Stored items from a collection:

————————

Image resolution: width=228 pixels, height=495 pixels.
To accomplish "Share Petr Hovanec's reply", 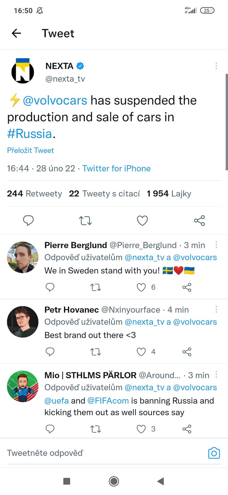I will click(x=187, y=352).
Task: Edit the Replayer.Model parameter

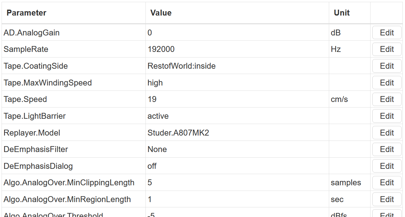Action: [387, 133]
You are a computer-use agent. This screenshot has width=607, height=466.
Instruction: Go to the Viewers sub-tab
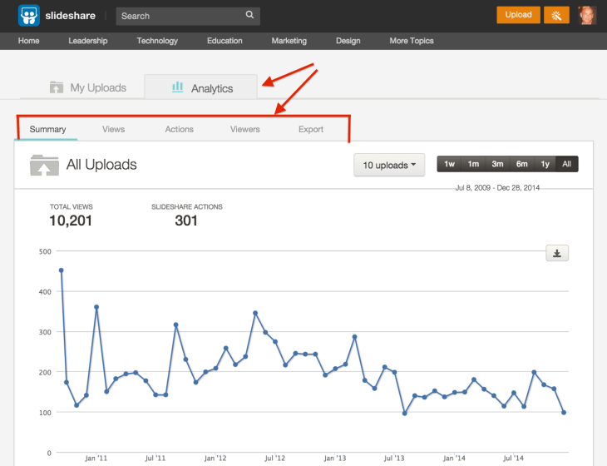pos(244,129)
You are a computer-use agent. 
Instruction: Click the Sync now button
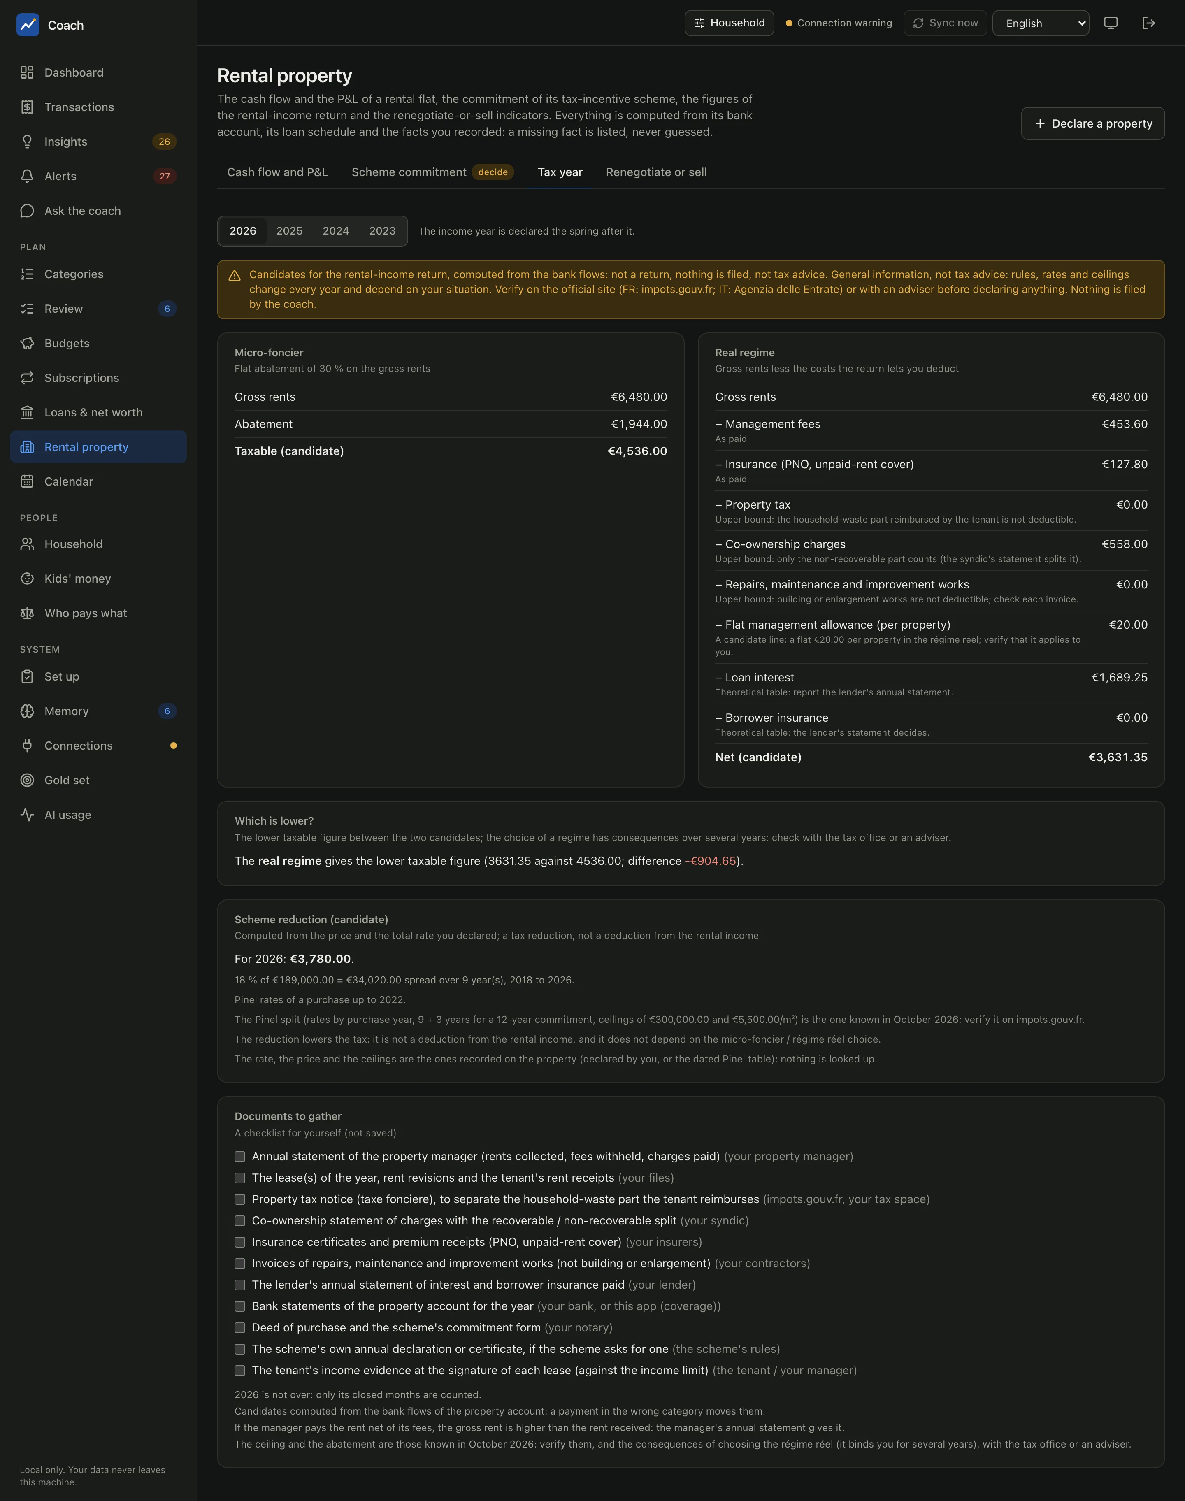coord(945,23)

————————

» REQUIREMENT: Search the entries for "height" and show every line that has it.

» WORKED SOLUTION:
Image resolution: width=228 pixels, height=495 pixels.
You are a computer-use agent. This screenshot has width=607, height=466.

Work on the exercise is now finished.